When models do move to GA, they do so seamlessly, deployed in the background without pop-ups, retraining, or workflow changes. From the clinician’s perspective, notes simply read better, require fewer edits, and feel more aligned with their thinking, literally overnight.

At the same time, lightweight feedback loops remain active. One-click surveys and simple thumbs up/down signals help us capture feedback early, whether that’s an Orthopedic surgeon preferring a “more concise” HPI or an Emergency Medicine clinician requesting a more tightly structured, problem-first assessment.
When sharing more nuanced or detailed feedback, clinicians leave comments directly in the app. At Abridge, feedback is foundational to the world we do. Feedback is our oxygen. Without it, continuous advancement would not be possible.
Conclusion: The Future of Iterative Intelligence

By the end of the December 2025 sprint, Abridge moved several new specialty model updates into General Availability, including Hematology-Oncology, Gastroenterology, and the full surgical suite. But more important than any number of updates is the framework behind it: a repeatable process to deliver deeply specialized intelligence without disrupting care. This is what allows us to scale across every corner of medicine while holding quality to an enterprise-grade standard. And the impact is measurable.

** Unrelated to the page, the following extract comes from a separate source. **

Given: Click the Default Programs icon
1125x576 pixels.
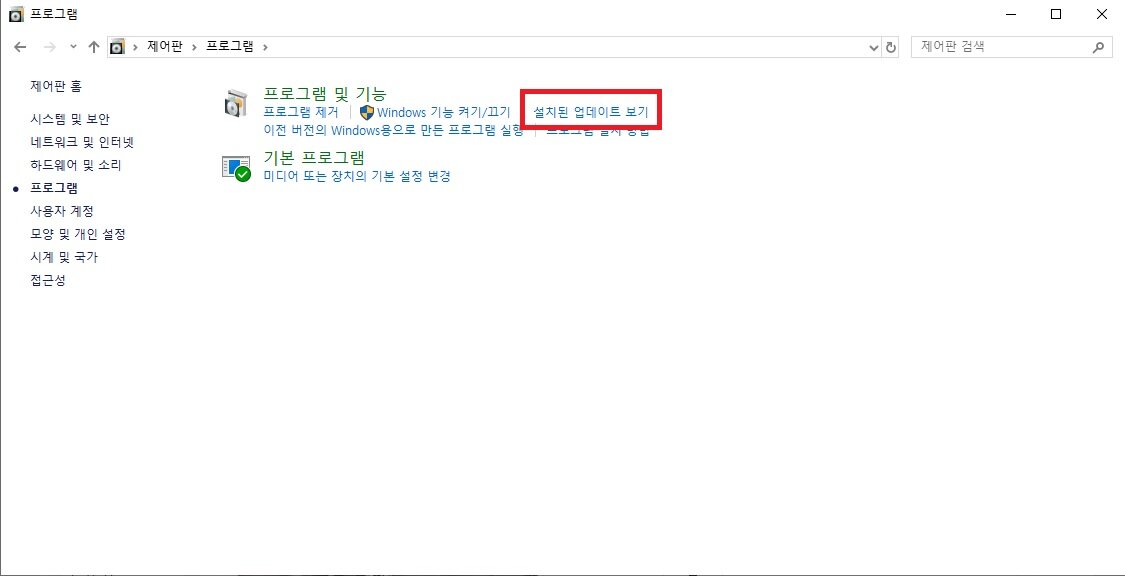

In some specialties, redundant language like “history of” in the HPI dropped from 46.8% to 2.5%, reflecting higher quality, “cleaner” notes. These improvements are grounded in real-world validation from our Champion Network of hundreds of clinicians across specialties who provide the clinical, on-the-ground insights that help guide our work. Paired with focused Specialty sprints, this iteration framework compresses months of development and validation efforts into just weeks.
The result is not just faster development, but rather a durable, reliable system built to improve our models. Delivering updates with measurable improvements into the hands of clinicians who know their care won’t be disrupted? That’s what it means to innovate at the speed of trust.